"Nel consiglio del Municipio Bassa Val Bisagno di ieri, parte della maggioranza di sinistra ha presentato una mozione per istituire presidi fissi della Polizia Locale negli incroci più critici del territorio, in prossimità dei plessi scolastici e nelle fasce orarie di maggior flusso. Un’idea che, sulla carta, sembra condivisibile: ogni intervento per migliorare la sicurezza stradale è positivo. Ma la realtà è un’altra: servirebbero decine di nuovi agenti per ogni municipio, con costi enormi e difficoltà operative. Non a caso, alcuni consiglieri della stessa maggioranza hanno annunciato la loro astensione". Così affermano i capigruppo di Lega, Vince Genova, Fratelli D’Italia, Noi Moderati-Orgoglio Genova, Forza Italia, del Municipio Bassa Valbisagno, in riferimento alla mozione presentata, in occasione del consiglio municipale di ieri martedì 13 gennaio, dal Consigliere Davico a nome dei gruppi consiliari Bassa Val Bisagno Civica, Partito Democratico Silvia Salis Sindaca, Alleanza Verdi e Sinistra, Lista Civica Silvia Salis Sindaca, ad oggetto "gestione della viabilità e sicurezza stradale mediante utilizzo di presidi di Polizia Locale e installazioni fisse".

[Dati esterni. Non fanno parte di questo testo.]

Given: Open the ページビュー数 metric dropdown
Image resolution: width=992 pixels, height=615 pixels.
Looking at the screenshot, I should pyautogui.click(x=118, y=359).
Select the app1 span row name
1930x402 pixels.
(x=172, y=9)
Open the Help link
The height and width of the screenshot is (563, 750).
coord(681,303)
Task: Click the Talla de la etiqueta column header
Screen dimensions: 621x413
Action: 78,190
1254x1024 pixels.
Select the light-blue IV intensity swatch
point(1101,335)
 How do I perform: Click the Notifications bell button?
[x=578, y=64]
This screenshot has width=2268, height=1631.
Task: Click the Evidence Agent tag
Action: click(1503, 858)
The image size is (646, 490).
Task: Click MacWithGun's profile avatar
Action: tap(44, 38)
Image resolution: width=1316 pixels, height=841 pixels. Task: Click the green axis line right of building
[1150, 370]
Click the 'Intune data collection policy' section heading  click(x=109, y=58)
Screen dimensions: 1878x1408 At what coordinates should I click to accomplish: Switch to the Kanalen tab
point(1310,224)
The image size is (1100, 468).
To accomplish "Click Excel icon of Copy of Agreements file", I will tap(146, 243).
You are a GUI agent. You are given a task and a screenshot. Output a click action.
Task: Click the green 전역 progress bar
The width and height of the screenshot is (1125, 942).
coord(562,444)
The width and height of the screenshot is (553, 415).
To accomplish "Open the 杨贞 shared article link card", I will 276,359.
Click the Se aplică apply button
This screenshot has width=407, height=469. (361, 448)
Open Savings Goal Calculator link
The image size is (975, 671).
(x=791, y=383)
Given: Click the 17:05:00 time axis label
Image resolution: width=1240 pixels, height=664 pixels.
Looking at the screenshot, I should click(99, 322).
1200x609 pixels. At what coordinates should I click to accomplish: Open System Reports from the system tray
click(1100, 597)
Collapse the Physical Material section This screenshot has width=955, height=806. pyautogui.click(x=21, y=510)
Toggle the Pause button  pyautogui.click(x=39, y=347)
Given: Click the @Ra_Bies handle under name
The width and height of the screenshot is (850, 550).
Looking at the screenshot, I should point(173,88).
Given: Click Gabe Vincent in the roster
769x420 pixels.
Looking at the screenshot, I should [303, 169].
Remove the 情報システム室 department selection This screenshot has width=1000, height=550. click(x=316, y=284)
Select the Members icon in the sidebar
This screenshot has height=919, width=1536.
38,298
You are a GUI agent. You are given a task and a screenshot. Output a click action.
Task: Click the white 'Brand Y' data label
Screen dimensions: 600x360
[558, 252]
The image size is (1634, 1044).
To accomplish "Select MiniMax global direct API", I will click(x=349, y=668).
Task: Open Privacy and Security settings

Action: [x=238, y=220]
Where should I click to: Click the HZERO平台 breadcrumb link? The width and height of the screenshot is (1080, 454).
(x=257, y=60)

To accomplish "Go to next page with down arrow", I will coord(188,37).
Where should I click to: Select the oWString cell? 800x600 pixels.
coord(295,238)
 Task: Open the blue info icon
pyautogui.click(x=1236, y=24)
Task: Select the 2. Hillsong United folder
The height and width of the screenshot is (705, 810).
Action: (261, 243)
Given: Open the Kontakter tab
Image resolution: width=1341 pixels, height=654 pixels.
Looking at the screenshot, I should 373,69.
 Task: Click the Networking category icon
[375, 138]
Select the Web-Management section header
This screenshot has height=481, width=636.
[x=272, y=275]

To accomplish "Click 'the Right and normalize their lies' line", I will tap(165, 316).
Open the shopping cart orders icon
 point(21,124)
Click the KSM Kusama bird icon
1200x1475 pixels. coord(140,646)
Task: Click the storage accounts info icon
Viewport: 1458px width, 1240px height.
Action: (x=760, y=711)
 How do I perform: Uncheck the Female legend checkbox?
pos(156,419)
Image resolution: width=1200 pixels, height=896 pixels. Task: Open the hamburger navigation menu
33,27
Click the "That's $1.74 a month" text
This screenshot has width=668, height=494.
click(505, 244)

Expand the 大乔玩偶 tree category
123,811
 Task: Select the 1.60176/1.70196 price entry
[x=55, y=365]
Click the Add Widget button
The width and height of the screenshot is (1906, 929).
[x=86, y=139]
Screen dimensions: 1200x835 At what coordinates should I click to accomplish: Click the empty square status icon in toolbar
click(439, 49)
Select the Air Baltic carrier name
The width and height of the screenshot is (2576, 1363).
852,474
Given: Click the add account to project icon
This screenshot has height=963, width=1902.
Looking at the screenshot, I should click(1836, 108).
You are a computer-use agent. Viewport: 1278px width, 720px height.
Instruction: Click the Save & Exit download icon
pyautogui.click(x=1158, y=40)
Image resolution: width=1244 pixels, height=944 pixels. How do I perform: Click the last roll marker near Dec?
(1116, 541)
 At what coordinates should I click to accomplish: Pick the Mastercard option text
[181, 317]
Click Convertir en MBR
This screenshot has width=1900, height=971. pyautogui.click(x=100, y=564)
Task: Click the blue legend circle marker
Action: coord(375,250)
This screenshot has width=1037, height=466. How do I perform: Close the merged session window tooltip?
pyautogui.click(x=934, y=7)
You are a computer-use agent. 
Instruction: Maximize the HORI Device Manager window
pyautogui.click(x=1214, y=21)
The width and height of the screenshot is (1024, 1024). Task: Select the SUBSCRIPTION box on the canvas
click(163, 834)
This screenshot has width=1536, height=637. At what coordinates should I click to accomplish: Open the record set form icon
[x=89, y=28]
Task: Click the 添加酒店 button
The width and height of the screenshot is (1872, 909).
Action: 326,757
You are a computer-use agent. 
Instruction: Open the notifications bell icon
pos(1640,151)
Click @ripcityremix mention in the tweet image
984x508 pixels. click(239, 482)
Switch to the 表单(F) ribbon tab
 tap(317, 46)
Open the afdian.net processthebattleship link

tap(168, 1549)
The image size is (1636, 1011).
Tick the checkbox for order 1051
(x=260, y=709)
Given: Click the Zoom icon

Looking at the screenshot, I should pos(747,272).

Come opposizione è stato ricordato che "la stessa maggioranza ha bocciato la nostra proposta per creare un Osservatorio sulla Sicurezza Stradale, approvata all’unanimità in altri municipi, anche da esponenti del centro-sinistra. Abbiamo chiesto che la mozione venisse discussa in commissione con l’assessore alla viabilità, vista la portata delle risorse necessarie, e per questo ci siamo astenuti".
E ancora: "Coerenza e responsabilità restano la nostra bussola: per questo abbiamo votato a favore di un’altra mozione che prevede la promozione di iniziative di educazione e sicurezza stradale nelle scuole per sensibilizzare al rispetto del Codice della Strada. La sicurezza stradale non ha colore politico: servono proposte concrete, non slogan", concludono i capigruppo.